外灘の少年
2022年11月4日
私の家族と中国
2022年11月4日
私と中国
作者:操田慎哉

 私が大学生になると中国人と関わる機会が大幅に増えました。徐意凡君は大学の同級生であり、私にとって最初の中国人の友人です。彼は、上海で生まれ育ち、日本企業に就職すべく、福山大学に留学してきました。当時、私は中国語に関して全く知識も興味もなく、外国人と関わる事が全然無かったため、初めて会った際に最初はどのように接していいのだろうかと悩んでいましたが、彼から積極的に話しかけてくれてだんだんと打ち解けてきて一緒に遊ぶ機会も多くなりました。彼と接する時間を重ねていくうちに日本のメディアで流れているような中国人の悪い印象がなく、むしろ日本人よりフレンドリーでとても話しやすい印象を感じ始めました。

 彼は日本語を流暢に話すことができ、英語も話すことができます。その時、私が感じたのは中国人は努力を惜しまない人達が多いと感じました。同時に自分は中国人の方と比べて努力が足りないそして楽を優先する情けない人間だと痛感しました。それ以来、彼の事を見習って積極的に物事を学ぶ意識を持つようにしました。自分自身も語学ができるようになりたいと思い、まずは英語をできるように努力しました。わからない事があれば、徐君に質問して教えてもらい、また彼が日本語の事で分からないことがあれば私が教える事で互いを高め合いました。

 大学時代を通じて中国には今まで5回行ったことがあります。徐君の故郷が上海ということもあって、よく上海の実家に招待してくれました。私が訪れる度に彼の両親は中国語が全くできない私を歓迎してご馳走をしてくれたり、近隣の有名スポットに連れて案内してくれる非常に温かい人達でした。その経験から中国文化にもっと興味関心を持つようになりました。

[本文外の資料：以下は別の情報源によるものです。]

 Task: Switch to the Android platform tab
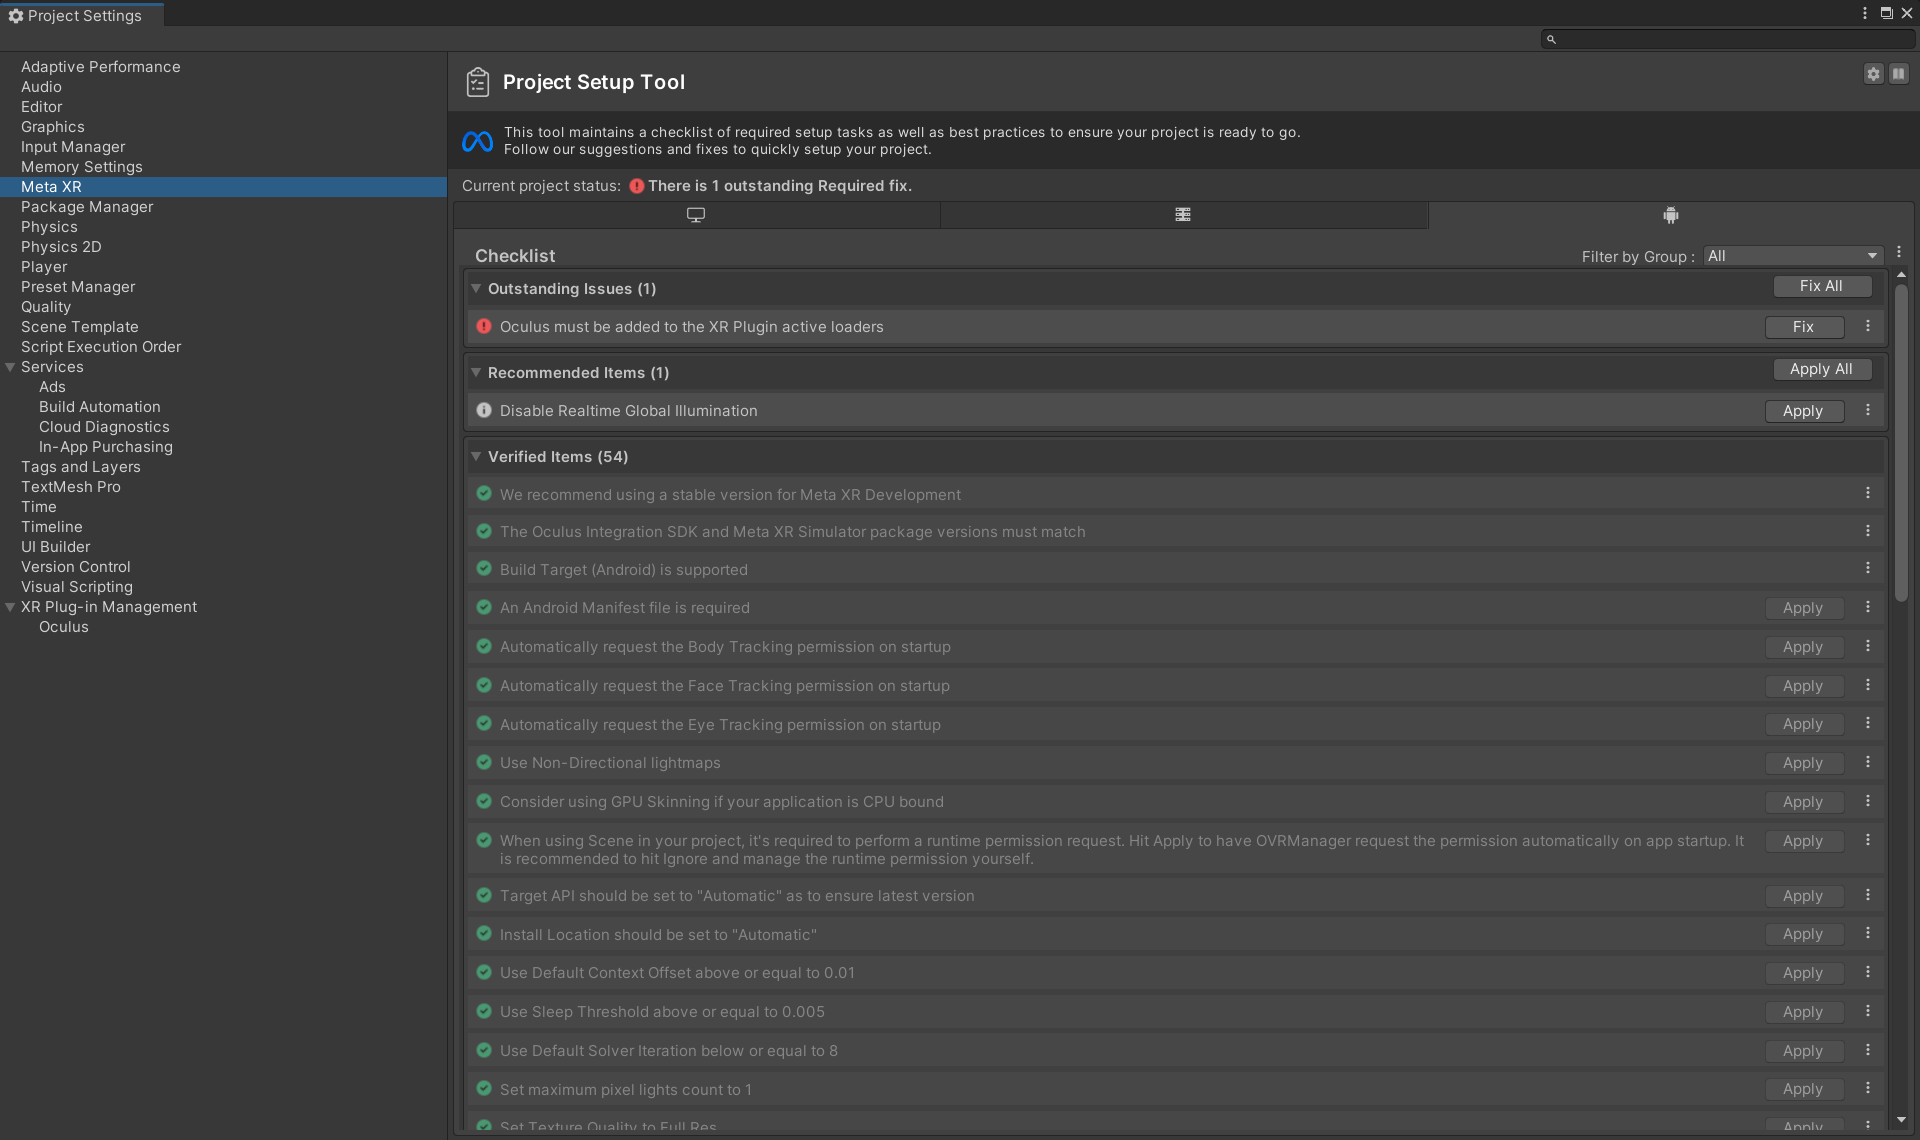tap(1670, 215)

 実際に中国語を始めたのでは社会人になってから2年目からである。大学時代の教授が孔子学院の中国語講座を受講していたため、君も勉強してみないかと誘われたのがきっかけだ。当初はあまりやる気が無く英語とヨーロッパ言語等が出来れば十分だと思っていました。中国人の多くは日本語も流暢に話し、また英語も話すことができる人が多くいた印象があったため、わざわざ自分が勉強してできる必要はないと考えていました。また、中国語が使用できる国の数は他の言語と比べ、圧倒的に少ないのも理由の一つでもありました。しかし、現在勤めている会社のグループにはアメリカをはじめ、中国にも拠点があり私はたまたま中国の担当者であった事、そして大学を卒業した今でも徐君と接する事が多かったので少しだけでも出来たら便利だろうと思い、安易な気持ちで受講してみたのが経緯でした。日本人だから漢字も日頃使うので中国語は簡単だろうと思っていましたが、いざ勉強し始めてみると中国語の難しさに直面しました。日本語と文法は異なり、発音がものすごく複雑で覚えるのが非常に大変でしたが、段々勉強していく内に中国語の学ぶ楽しさを覚えてきました。

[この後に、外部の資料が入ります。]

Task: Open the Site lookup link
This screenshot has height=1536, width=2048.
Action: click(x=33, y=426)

 ある程度中国語ができるようになると徐君に電話して中国語で話してみました。すると、彼は驚いた様子で中国語できるようになったのって喜んでくれました。語学を学ぶ上での喜びを感じることが出来ました。また、話をしている内に徐君から教科書の勉強では学べないような言葉を教えてくれたりして中国語がさらに面白く感じました。この電話以降、なぜ自分はもっと早くから中国語を学ばなかったのか非常に後悔しました。大学時代に中国語が出来れば、もっと色んな中国の方と接する機会が増え、中国のいろんな地域に一人旅ができたのだろうと思い返すばかりです。

 現在の日中関係には、地政学上の問題を深め、様々な課題があります。しかし、日本人と中国人は、私と徐君のような、互いに理解しあえ、切磋琢磨できる関係だと思えるのです。歴史を振り返ると、日本人は中国人から文化を学び、中国人が苦しんでいる時には支援してきました。日中関係の助け合いはこれからも先も必要です。私自身も会社の業務等を通じてそれに貢献していき、将来は中国勤務が出来る様に頑張っていきます。